Allred também elogiou todos os que compareceram no protesto “em vez de irem para o Coachella”. O festival de música está a decorrer em Indio, a duas horas de Los Angeles, e foi considerado uma das razões pelas quais esta manifestação atraiu menos pessoas que o habitual.
Outra das vozes que surgiu no palco foi a da congressista democrata Judy Chu. “É ultrajante que não seja suficiente para estes políticos extremistas retirarem às mulheres um direito que tiveram por 50 anos”, declarou. “Agora vêm atrás de medicamentos considerados seguros por 23 anos”.
Chu disse que esta decisão pode abrir um precedente perigoso e impedir a FDA de fazer o seu trabalho com base na ciência e sem interferência política.
“Estes republicanos querem uma proibição nacional do aborto”, afirmou a congressista, que recentemente propôs a legislação “Women’s Health Protection Act” para proteger a liberdade reprodutiva. “Não vou parar de lutar até o direito ao aborto ser acessível a todas as pessoas neste país”.
Também a congressista Maxine Waters falou e urgiu os participantes a continuarem a lutar e não serem intimidados.
“Vamos organizar-nos.

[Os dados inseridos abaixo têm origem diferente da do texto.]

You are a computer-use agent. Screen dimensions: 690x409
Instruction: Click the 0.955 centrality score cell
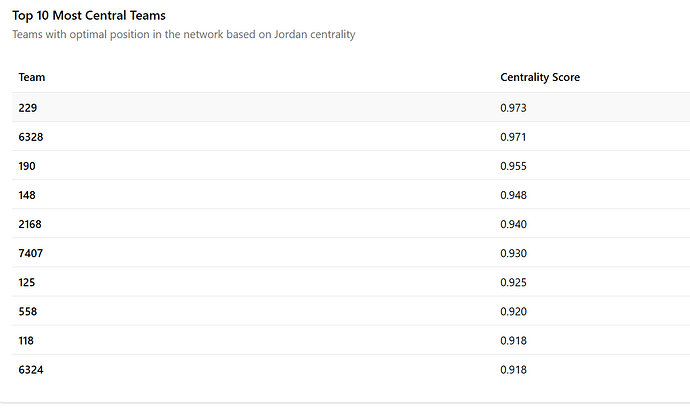click(513, 166)
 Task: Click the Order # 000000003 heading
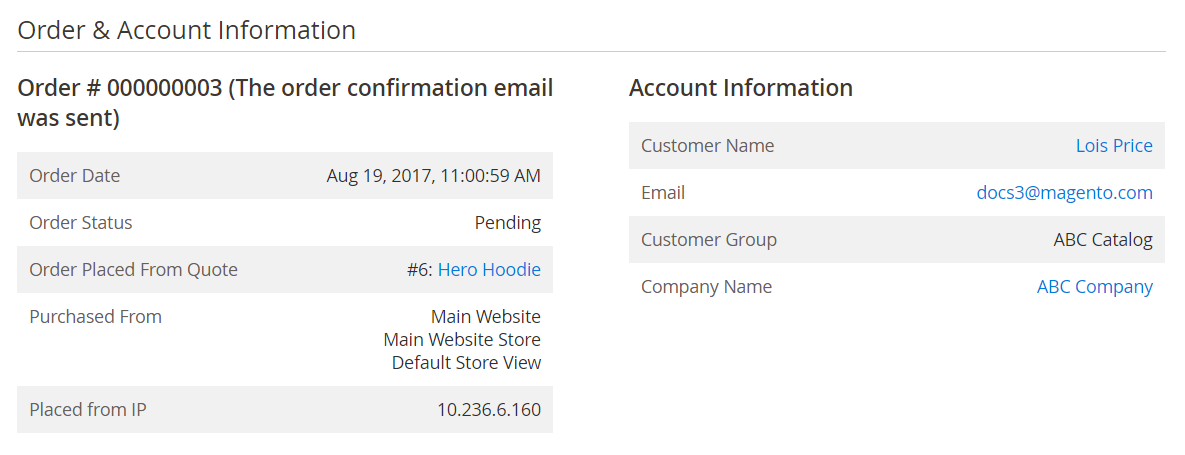pos(286,103)
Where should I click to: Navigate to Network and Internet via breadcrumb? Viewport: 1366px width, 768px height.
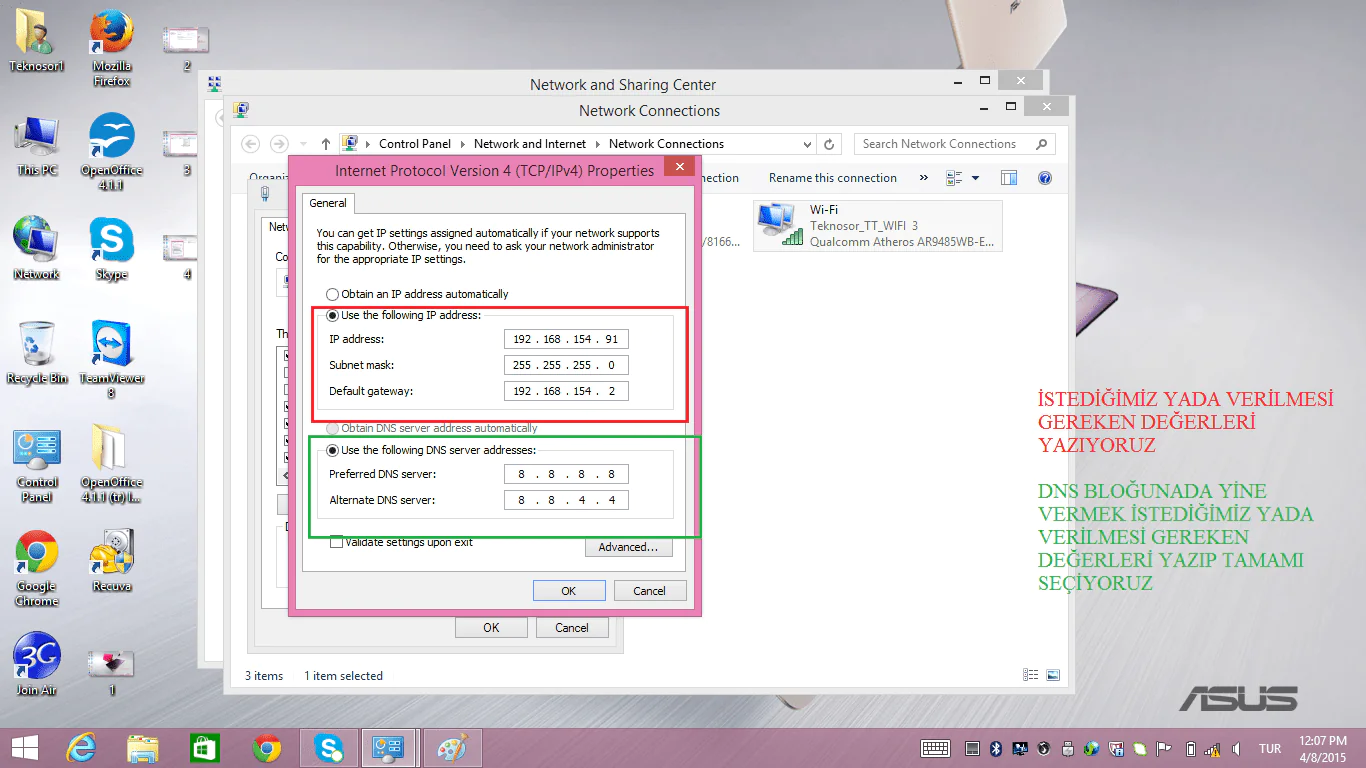[x=530, y=143]
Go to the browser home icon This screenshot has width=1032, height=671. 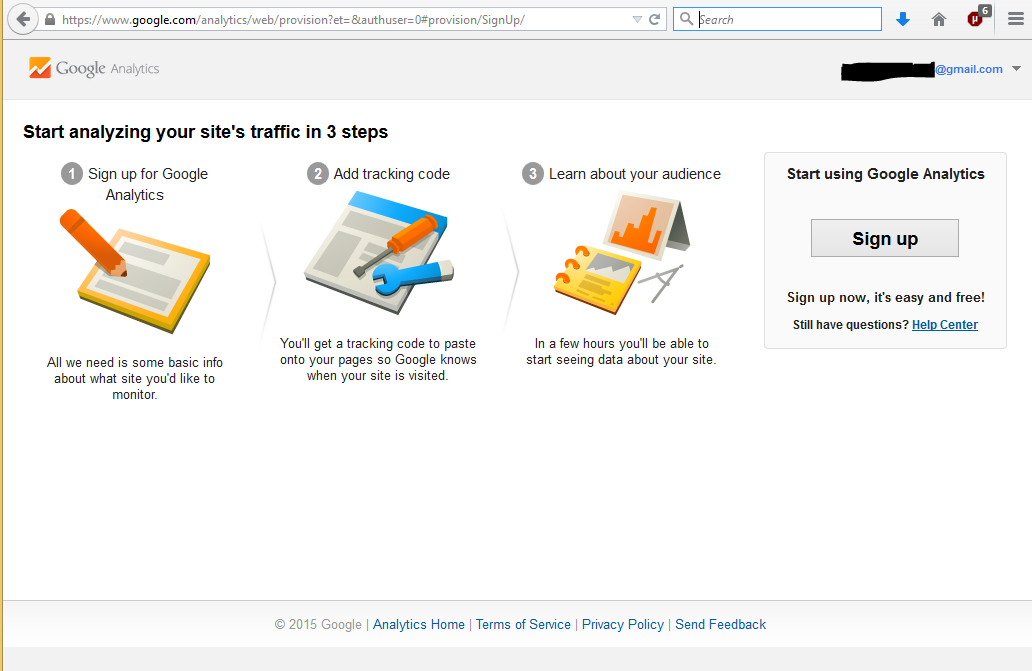pos(939,19)
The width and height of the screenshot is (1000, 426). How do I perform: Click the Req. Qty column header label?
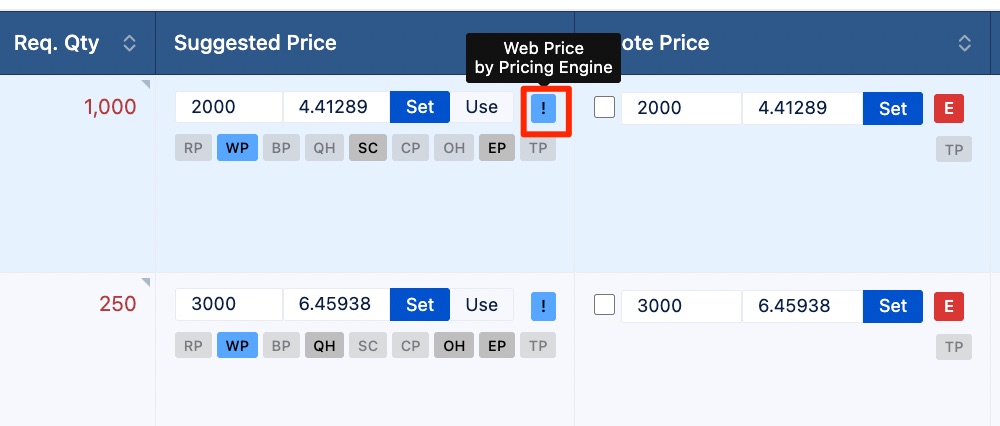[x=57, y=43]
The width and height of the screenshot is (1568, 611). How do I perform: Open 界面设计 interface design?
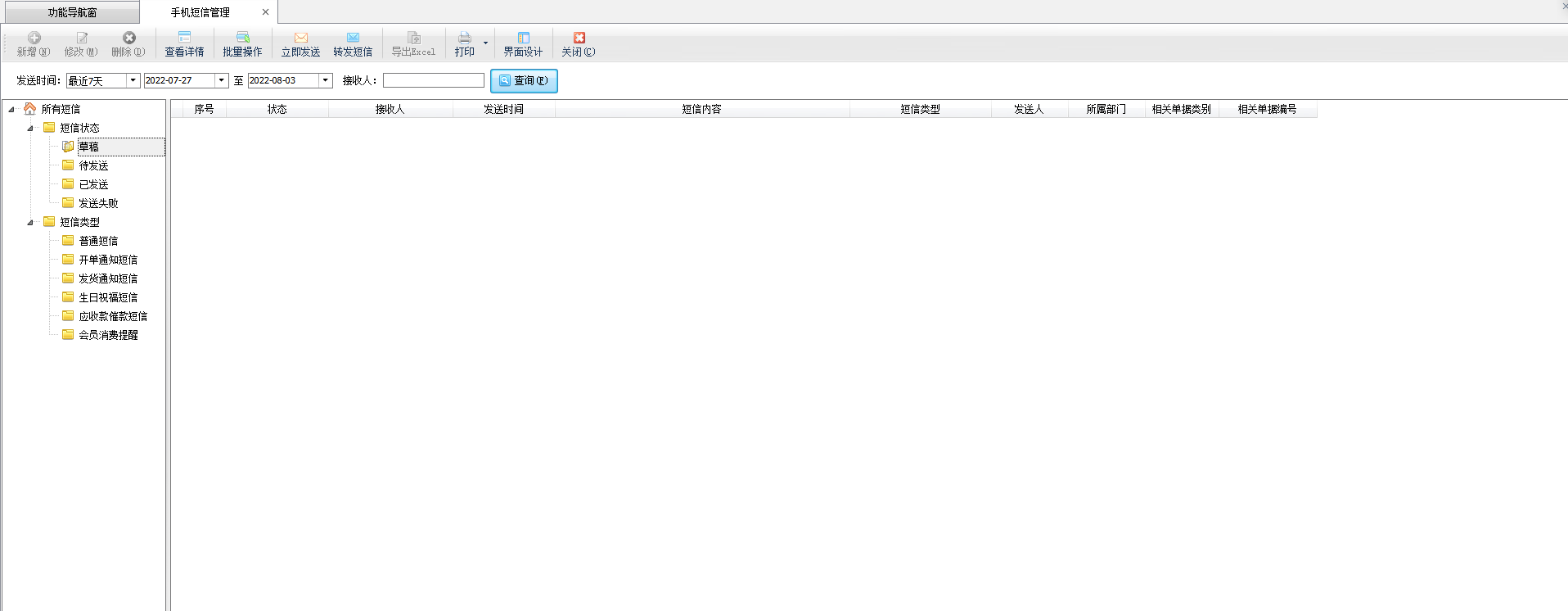click(x=523, y=38)
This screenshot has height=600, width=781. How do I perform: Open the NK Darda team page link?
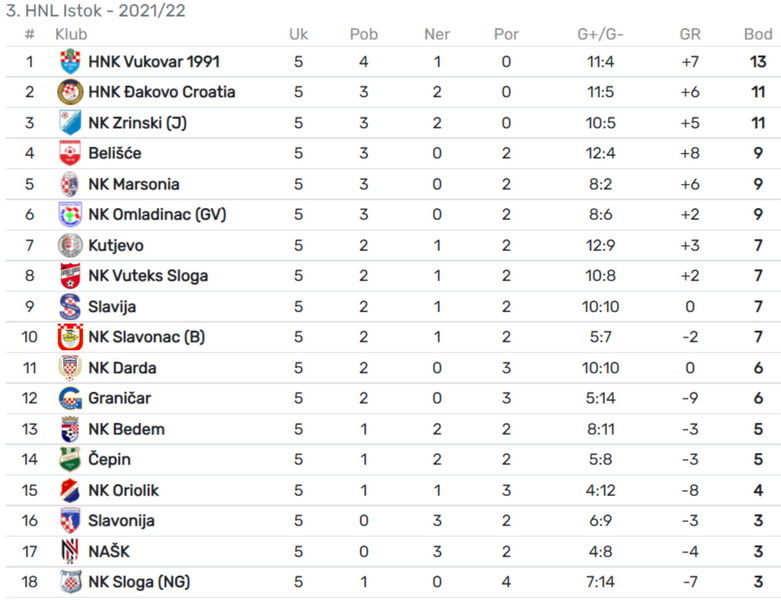point(122,368)
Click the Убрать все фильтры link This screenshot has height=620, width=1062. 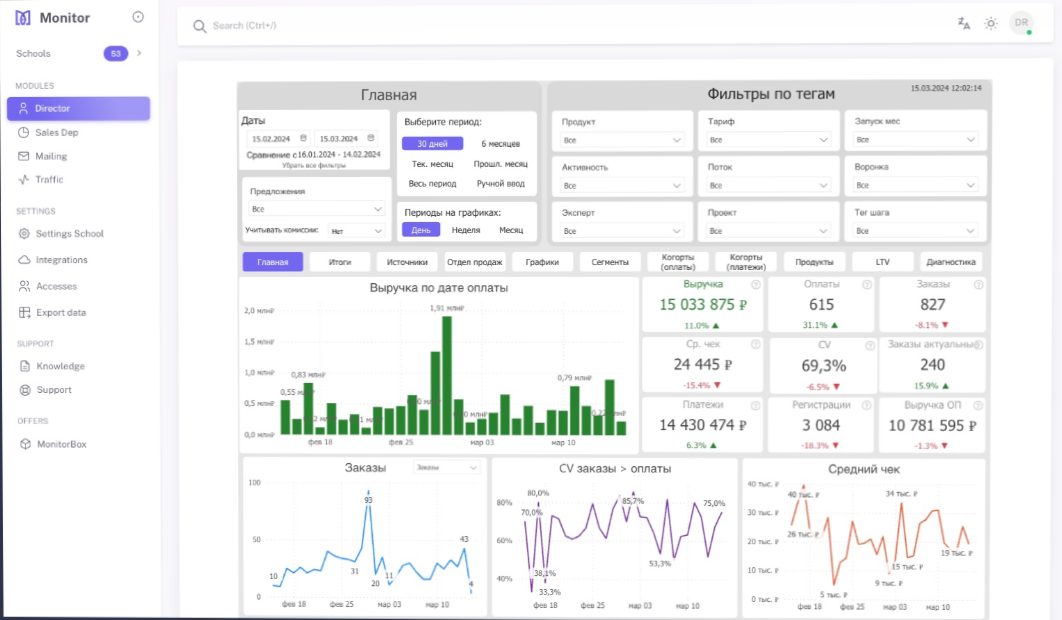point(314,165)
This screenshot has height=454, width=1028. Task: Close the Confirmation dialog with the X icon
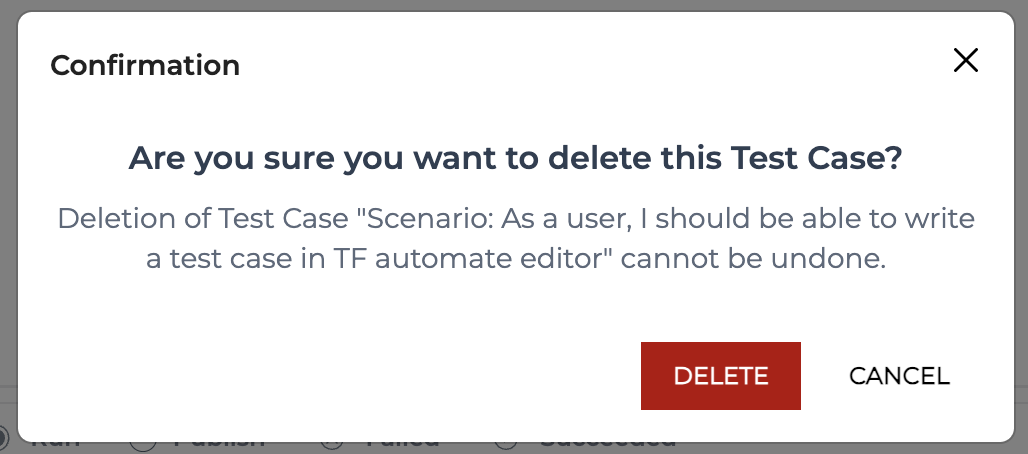(x=966, y=60)
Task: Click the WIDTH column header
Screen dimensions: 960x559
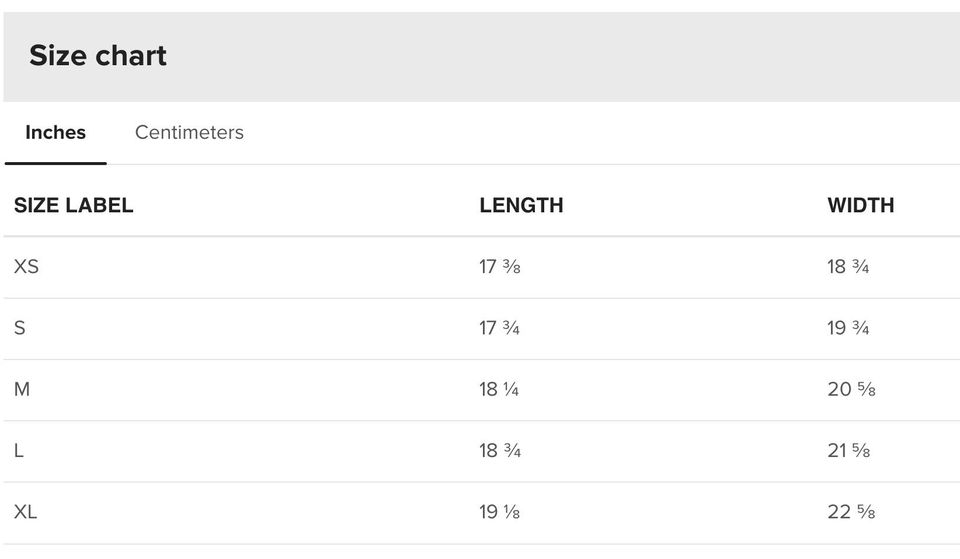Action: (860, 205)
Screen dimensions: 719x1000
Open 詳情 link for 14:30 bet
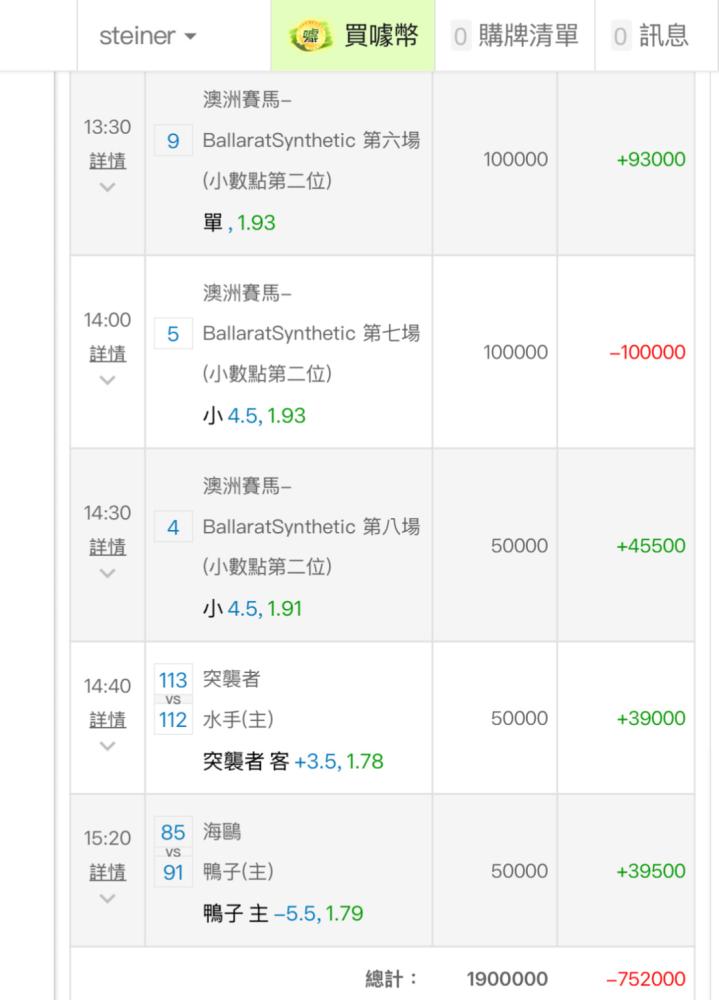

Encontramo-nos nas ruas e no tribunal”, prometeu Waters, endereçando o movimento anti-aborto. “Vocês vêm atrás de nós e agora vamos atrás de vocês”.
Outra voz que passou pelo palco foi a de Katy Yaroslavsky, membro do conselho da cidade de LA, que se disse “cansada” de ter de continuar a fazer estes protestos. “Cada vez fica pior”, lamentou, apesar das inúmeras manifestações dos últimos sete anos.
Kara James, enfermeira da Planned Parenthood, fez eco de um sentimento transversal na manifestação: “É difícil acreditar que estamos aqui outra vez”. James disse que a decisão do juiz pode ter consequências de saúde desastrosas e que esta luta não é apenas por direitos reprodutivos.
“É também por justiça económica e racial”, disse, considerando que a falta de acesso ao aborto afeta desproporcionalmente mulheres mais pobres e de minorias étnicas.
Este sábado também decorreram protestos pelos direitos reprodutivos em Nova Iorque e em Washington D.C., em frente ao Supremo.
Cerca de 14 estados impuseram proibições totais ou parciais ao aborto desde que o Supremo revogou Roe v. Wade em junho de 2022.